“My partial fluencies allow me to pull language apart and make something new from the clockwork inside. My hope is that leaning into the hyper-specificity of my own vernacular invites all kinds of people to notice — to tune their ears toward — their own peculiar music.”
Shayok Misha Chowdhury is an Obie Award-winning director and Whiting Award-winning writer. His playwriting debut, Public Obscenities, was a finalist for the 2024 Pulitzer Prize in Drama. The bilingual play, in Bangla and English, was a New York Times Critic's Pick and named Best Theater of 2023 by The New Yorker. It premiered at Soho Rep as a co-production with the National Asian American Theatre Company and went on to encore runs at Woolly Mammoth Theatre Company and Theatre for a New Audience.

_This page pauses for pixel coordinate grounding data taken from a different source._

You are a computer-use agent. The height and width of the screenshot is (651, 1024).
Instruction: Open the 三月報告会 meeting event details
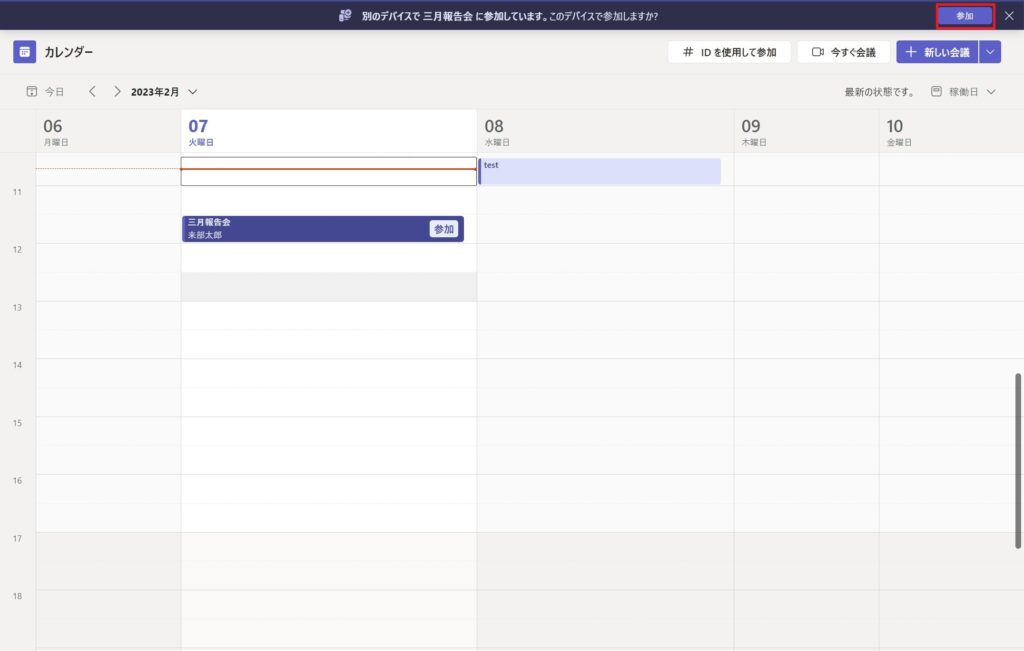300,229
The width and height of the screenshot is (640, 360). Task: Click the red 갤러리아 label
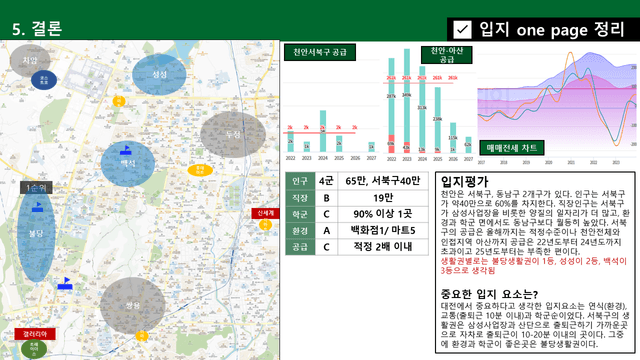pos(35,334)
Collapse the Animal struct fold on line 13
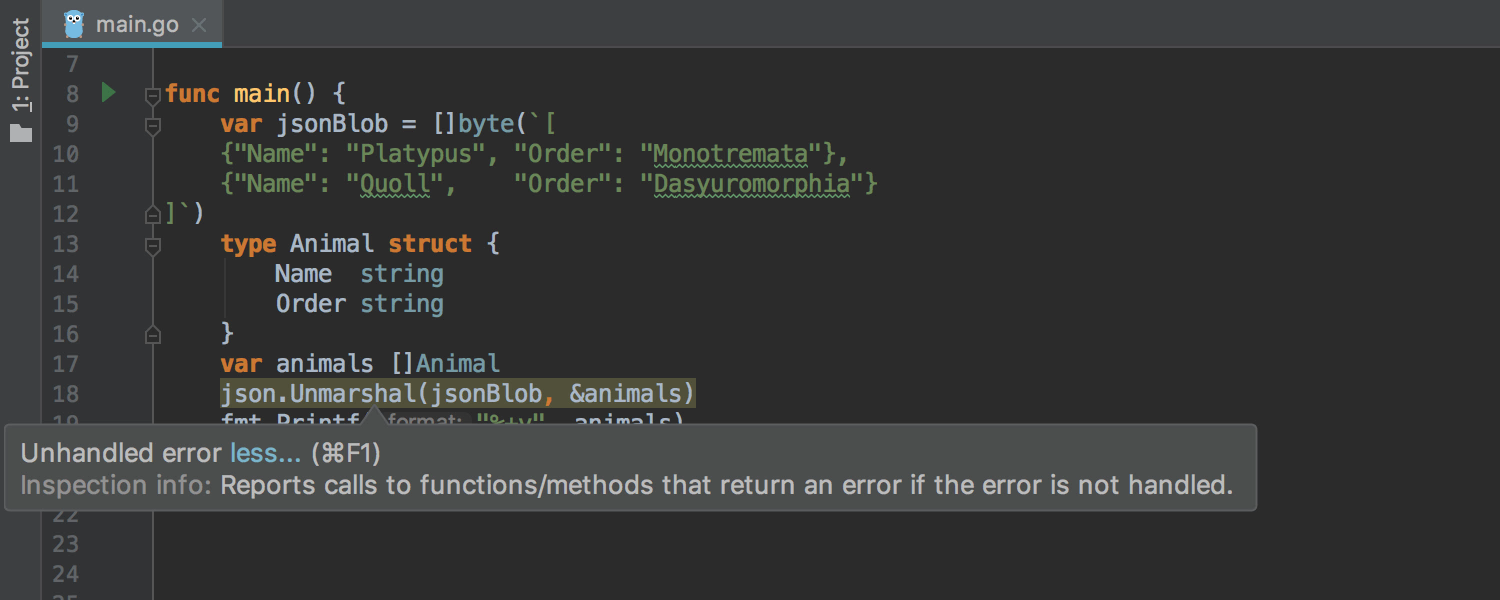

Chowdhury is also the recipient of a Princess Grace Award, The Mark O’Donnell Prize, Drama Desk and Drama League nominations, a Jonathan Larson Grant, and the Relentless Award for his musical How the White Girl Got Her Spots and Other 90s Trivia, a collaboration with composer Laura Grill Jaye. Other recent collaborations include Brother, Brother with Aleshea Harris, SPEECH with Lightning Rod Special, and MukhAgni with Kameron Neal. He was also a collaborator on the Grammy Award-winning album Calling All Dawns.
A two-time Sundance Fellow, Chowdhury is the creator of Vicitra, a series of short films rooted in queer South Asian imagination. A Kundiman, Fulbright, and NYSCA/NYFA fellow, his poems have been published in The Cincinnati Review, TriQuarterly, Hunger Mountain, Hayden’s Ferry Review, Asian American Literary Review, and elsewhere. He is currently working with his physicist mother on a new project, Rheology, that will premiere at The Bushwick Starr, in April 2025, as a co-production with HERE Arts Center and Ma-Yi Theater Company.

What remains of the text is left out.